**Description of the task:** With the pictures omitted, please transcribe exactly the lines beginning at the one that contains "For every named target in this 1366×1027" and ending with the last line of the records below.

**Available data:**

..............................

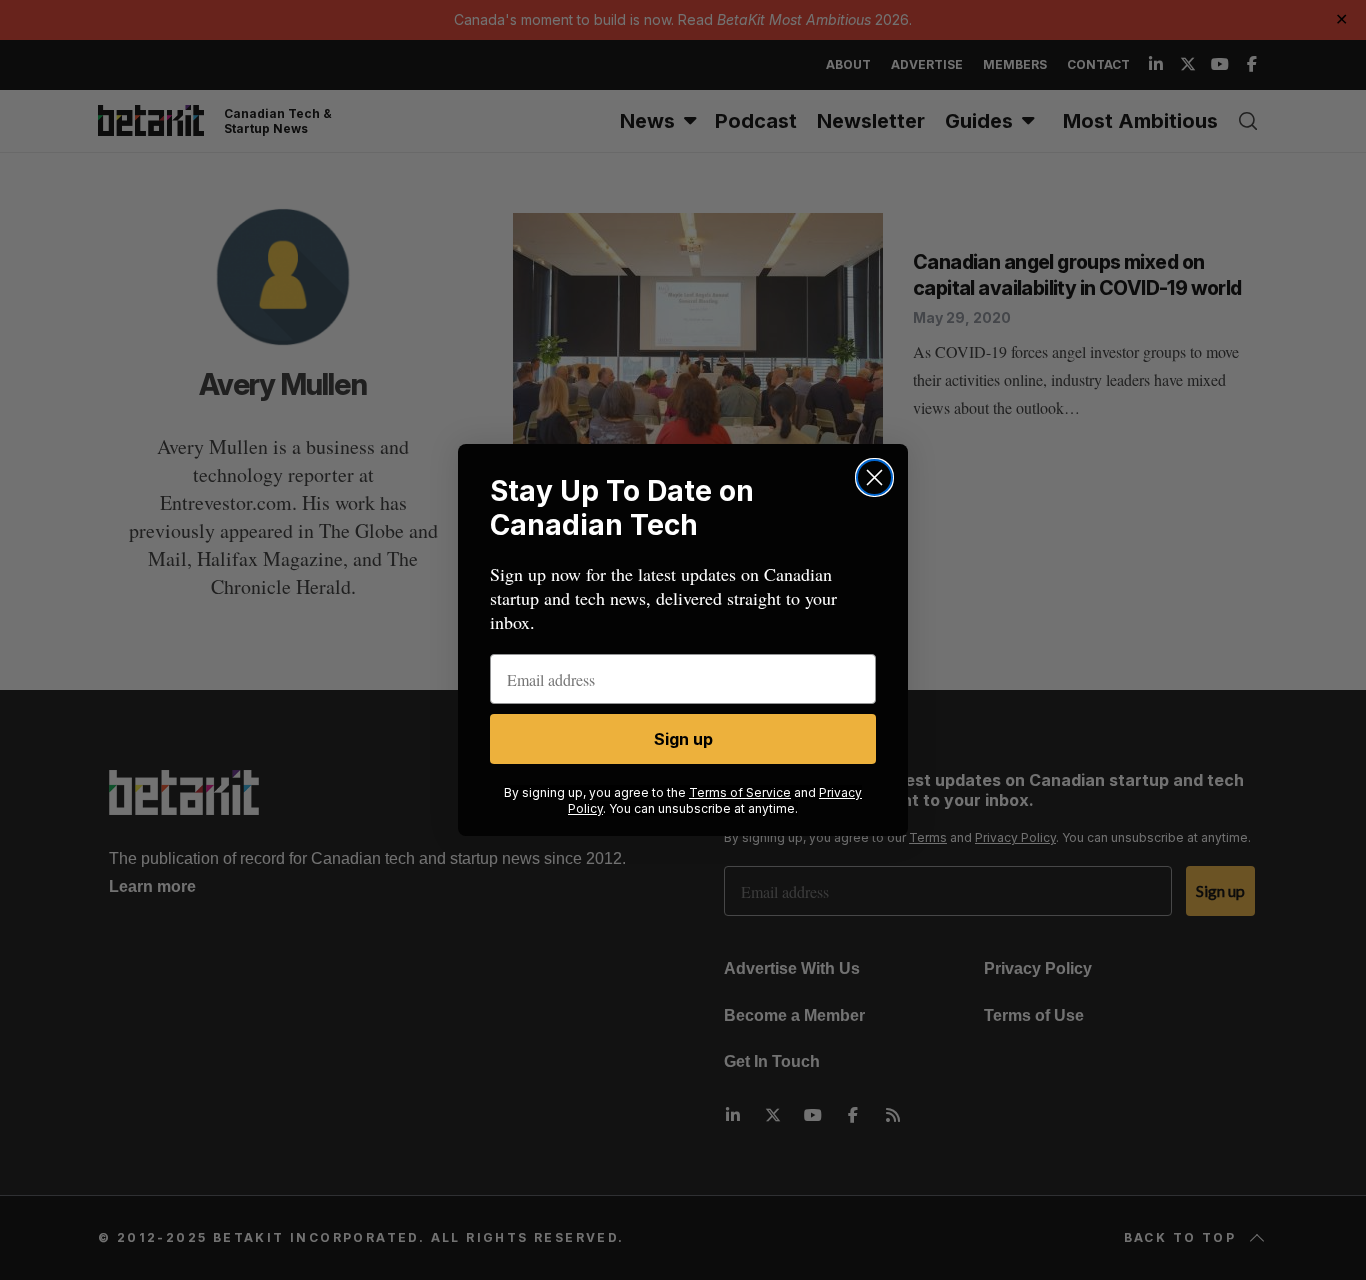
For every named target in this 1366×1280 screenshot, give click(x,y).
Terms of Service (740, 792)
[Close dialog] (874, 477)
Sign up (683, 739)
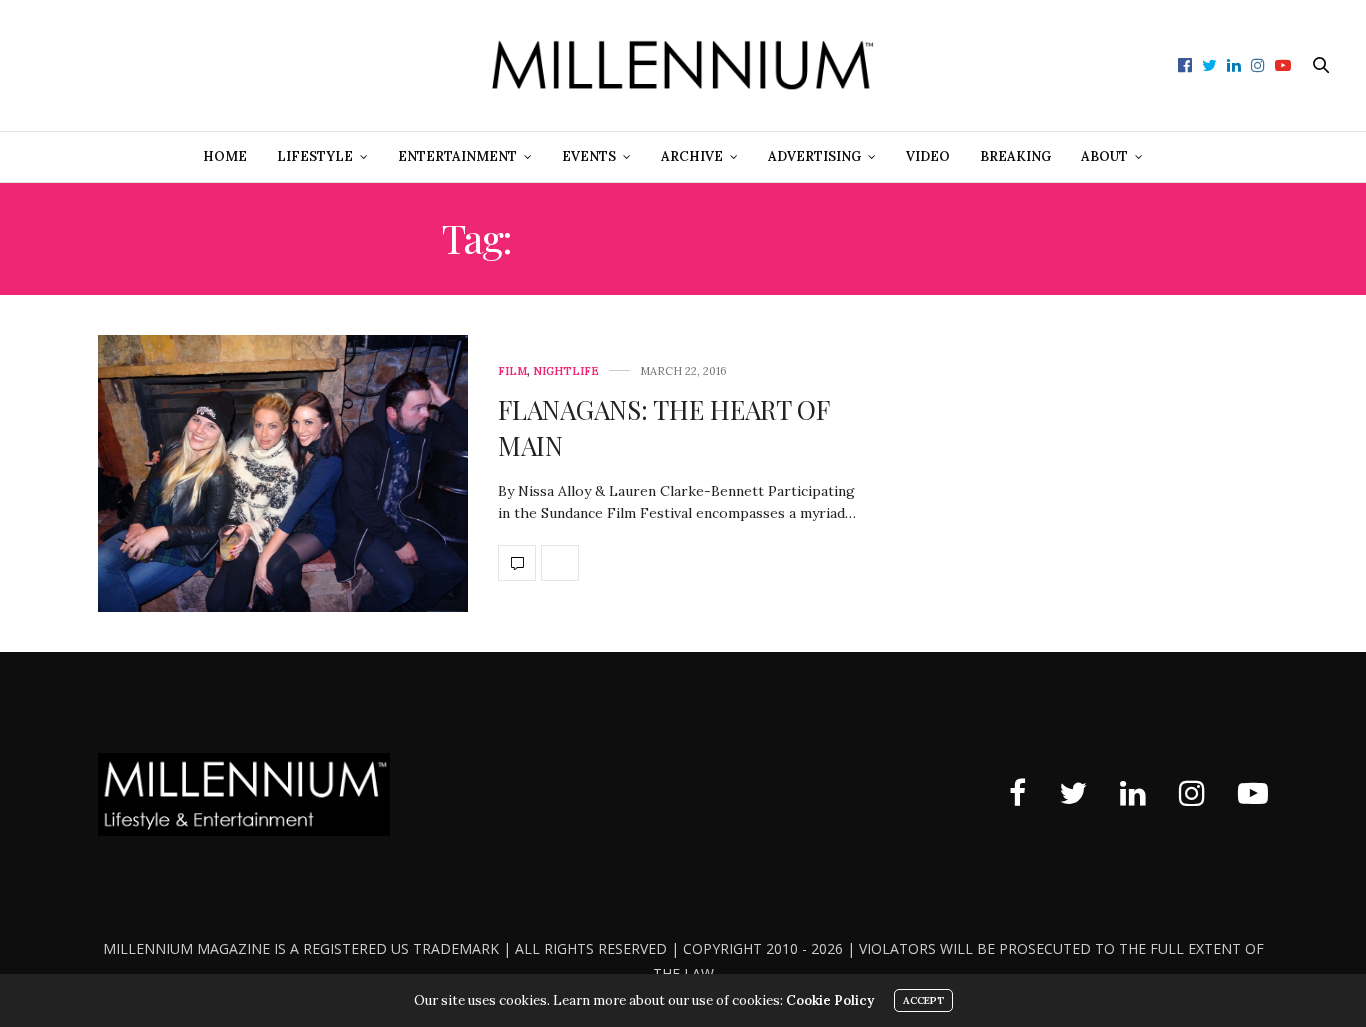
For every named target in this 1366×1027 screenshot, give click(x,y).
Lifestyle (315, 156)
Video (928, 156)
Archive (692, 156)
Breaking (1015, 156)
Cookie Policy (830, 1000)
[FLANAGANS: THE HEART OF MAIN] (283, 474)
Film (512, 371)
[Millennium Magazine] (682, 65)
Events (589, 156)
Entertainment (457, 156)
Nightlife (566, 371)
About (1104, 156)
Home (225, 156)
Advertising (814, 156)
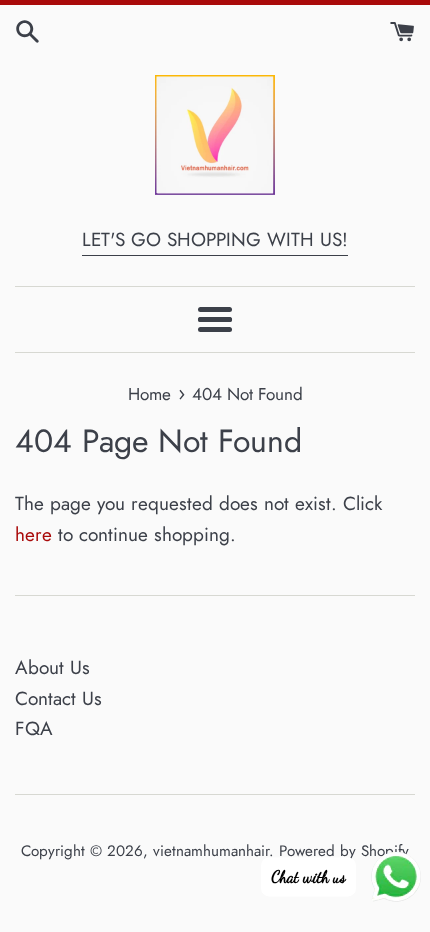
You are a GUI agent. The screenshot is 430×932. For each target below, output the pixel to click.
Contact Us (58, 698)
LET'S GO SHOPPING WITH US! (215, 239)
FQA (34, 728)
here (33, 534)
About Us (52, 667)
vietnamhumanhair (211, 851)
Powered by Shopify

..............................

**Reply to the exercise:**
For every named target in this 1366×1027 screenshot, give click(x,y).
Lifestyle (315, 156)
Video (928, 156)
Archive (692, 156)
Breaking (1015, 156)
Cookie Policy (830, 1000)
[FLANAGANS: THE HEART OF MAIN] (283, 474)
Film (512, 371)
[Millennium Magazine] (682, 65)
Events (589, 156)
Entertainment (457, 156)
Nightlife (566, 371)
About (1104, 156)
Home (225, 156)
Advertising (814, 156)
You are a GUI agent. The screenshot is 430×932. For each target below, output the pixel to click.
Contact Us (58, 698)
LET'S GO SHOPPING WITH US! (215, 239)
FQA (34, 728)
here (33, 534)
About Us (52, 667)
vietnamhumanhair (211, 851)
Powered by Shopify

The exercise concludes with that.